The influence of family and caregiver involvement to patient-centeredness on the transition of care has been the focus of varied programs both for military and civilian industry promoting patient’s involvement to recovery, supports individuality, and cultivates family-provider collaboration (DVBIC, 2015; NASEM, 2016; Perlick et al., 2013). Relatively, one of the overarching goals of the program is to provide a veteran-centric care. Henceforth, during the simulation process, participants personal experience, values, belief, and attitudes are taken into account and is redirected to a formation of new knowledge. Participants identified common themes during the debriefing phase; namely, acceptability on technology as a learning tool, ease of use, and improved perception on the importance of timely communication with primary providers related to observed behavior or physical manifestations.

A key point identified that strengthen acceptability and use of the tool is the prebriefing. Participants express appreciation on the presence of prebriefing as it sets the tone and direction of the condition from everyday setting transitioning to an emergent state. Prebriefing as an integral part of the simulation pilot program that creates a supportive environment for stimulating learning engagement and sets expectations to learners (Chamberlain, 2017; Page-Cutara, 2014). Besides, the SMART Care Learning Program as an alternative learning approach establishes a non-threatening environmental opportunity enriched with realistic TBI-related condition scenarios for the participant to assimilate (Kapucu, 2017; Quail et al., 2016; Radovich et al., 2011). It also encourages participants to engaged through participation, observation, and debriefing (Baird et al., 2016; Rothgeb, 2008). Specifically, simulation as designed to respond to “error in judgment,” allows participants to witness consequences of decisions (Rothgeb, 2008). Subsequently, simulation and debriefing process encourages participants to interact with other members and environment, providing grounds to reflect on their personal beliefs and institutional values (Pritchard et al., 2016; Quail et al., 2016). The debriefing process presents the opportunity for participants attain transformative learning (Al Sabie & Lasater, 2016). Therefore, shifting participants’ role from “transmitter of information to organizer and facilitator of meaningful experiences” (Manolis, Burns, Assudani, & Chinta, 2013, p. 45).

A modifying factor identified during the pilot program is time. Two participants with TBI express inability to continue the program after two scenarios and request intermittent completion of the program. Although both participants’s completed the program, the data were excluded from the total evaluation to minimize the occurrence of bias. Literature presents similar analysis highlighting sufficiency of time as a factor that could influence full effects (if present) of the simulation intervention (Pritchard et al., 2016).

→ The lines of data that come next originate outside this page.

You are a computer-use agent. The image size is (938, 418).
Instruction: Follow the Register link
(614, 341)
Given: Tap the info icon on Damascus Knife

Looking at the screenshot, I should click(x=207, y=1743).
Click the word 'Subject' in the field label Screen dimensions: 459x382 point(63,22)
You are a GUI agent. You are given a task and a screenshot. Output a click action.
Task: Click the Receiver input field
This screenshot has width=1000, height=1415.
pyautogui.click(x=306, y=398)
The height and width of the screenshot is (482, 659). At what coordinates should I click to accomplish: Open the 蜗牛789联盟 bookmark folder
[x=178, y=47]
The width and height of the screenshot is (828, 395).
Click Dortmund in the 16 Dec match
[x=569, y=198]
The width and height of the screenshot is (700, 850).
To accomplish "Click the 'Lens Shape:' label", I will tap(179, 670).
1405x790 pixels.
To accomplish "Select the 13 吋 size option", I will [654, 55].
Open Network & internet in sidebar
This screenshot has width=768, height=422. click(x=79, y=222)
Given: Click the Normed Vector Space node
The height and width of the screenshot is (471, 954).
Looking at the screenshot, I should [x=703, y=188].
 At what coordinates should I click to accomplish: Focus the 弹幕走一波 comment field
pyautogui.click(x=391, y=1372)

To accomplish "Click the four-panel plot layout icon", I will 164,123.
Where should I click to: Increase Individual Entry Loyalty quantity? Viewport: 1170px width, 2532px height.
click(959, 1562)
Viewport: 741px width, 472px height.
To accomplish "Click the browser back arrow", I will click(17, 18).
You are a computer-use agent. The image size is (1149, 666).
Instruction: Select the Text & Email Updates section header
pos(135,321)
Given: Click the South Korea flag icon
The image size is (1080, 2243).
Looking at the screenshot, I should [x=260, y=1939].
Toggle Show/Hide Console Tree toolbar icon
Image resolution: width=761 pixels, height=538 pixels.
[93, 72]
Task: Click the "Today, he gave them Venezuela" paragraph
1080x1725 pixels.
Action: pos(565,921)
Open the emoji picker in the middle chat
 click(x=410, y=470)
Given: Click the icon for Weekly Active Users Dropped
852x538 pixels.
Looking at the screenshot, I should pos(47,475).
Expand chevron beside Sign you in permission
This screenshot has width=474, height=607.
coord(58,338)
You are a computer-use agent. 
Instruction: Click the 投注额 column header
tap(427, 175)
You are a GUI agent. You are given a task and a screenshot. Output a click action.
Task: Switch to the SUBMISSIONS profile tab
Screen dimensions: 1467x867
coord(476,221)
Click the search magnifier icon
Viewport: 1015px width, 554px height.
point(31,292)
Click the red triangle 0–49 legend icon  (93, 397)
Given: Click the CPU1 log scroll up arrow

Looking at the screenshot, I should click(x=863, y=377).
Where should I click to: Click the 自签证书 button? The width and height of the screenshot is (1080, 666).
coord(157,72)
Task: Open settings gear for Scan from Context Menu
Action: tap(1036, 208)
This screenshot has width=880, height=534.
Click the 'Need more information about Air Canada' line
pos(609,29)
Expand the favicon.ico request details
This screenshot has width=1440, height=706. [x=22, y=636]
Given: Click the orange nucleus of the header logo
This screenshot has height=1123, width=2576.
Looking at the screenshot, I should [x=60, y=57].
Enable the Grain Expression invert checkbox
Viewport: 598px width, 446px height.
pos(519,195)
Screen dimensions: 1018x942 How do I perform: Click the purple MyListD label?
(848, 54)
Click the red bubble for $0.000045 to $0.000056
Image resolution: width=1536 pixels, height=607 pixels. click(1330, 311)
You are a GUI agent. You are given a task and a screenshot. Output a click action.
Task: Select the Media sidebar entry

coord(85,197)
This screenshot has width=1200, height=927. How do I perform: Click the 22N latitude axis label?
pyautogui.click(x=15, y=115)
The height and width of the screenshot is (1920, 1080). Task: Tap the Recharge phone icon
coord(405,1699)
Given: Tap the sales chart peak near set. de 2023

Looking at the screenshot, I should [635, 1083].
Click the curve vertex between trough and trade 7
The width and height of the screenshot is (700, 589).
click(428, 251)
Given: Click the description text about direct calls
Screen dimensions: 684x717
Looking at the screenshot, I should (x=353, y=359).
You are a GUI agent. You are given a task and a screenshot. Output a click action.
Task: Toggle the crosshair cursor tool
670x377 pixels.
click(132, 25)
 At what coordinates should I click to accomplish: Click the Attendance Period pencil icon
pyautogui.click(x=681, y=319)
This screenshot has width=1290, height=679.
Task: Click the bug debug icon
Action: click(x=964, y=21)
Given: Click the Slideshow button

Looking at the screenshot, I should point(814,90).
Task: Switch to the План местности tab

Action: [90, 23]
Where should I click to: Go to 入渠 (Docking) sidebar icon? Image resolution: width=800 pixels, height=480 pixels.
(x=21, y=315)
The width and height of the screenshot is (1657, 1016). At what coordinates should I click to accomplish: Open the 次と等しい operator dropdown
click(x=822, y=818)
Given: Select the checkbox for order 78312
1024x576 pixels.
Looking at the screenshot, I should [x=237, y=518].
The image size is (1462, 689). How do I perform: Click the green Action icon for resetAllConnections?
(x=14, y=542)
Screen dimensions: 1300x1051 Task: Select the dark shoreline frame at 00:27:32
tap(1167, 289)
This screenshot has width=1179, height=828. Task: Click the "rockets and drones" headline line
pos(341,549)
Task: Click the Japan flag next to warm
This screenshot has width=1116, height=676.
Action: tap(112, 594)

There are some limitations to the pilot program: The number of participants is inadequate to present a correlation between the specific demographical attributes and its impact on performance output. Nonetheless, the results objectify the importance of development and implementation of the SMART Care Learning Program. Secondly, the storyboard is limited to headache, seizure, and suicide ideation. It is recommended that other conditions affected like sleep, balance, senses, and appetite be explored and incorporated in future program updates. Thirdly, the simulation learning program adapted a high-fidelity format, and the pilot did not include the use of another format of simulation training such as the use of mannequins or role-play. Lastly, as data gathered was based from self-assessment, the inherent limitation presents probable inclusion of personal prejudice and subjective assessment among participants.

Conclusion: SMART Care Learning Program provides a novel tool for teaching TBI patients and caregivers in handling TBI-related emergent conditions.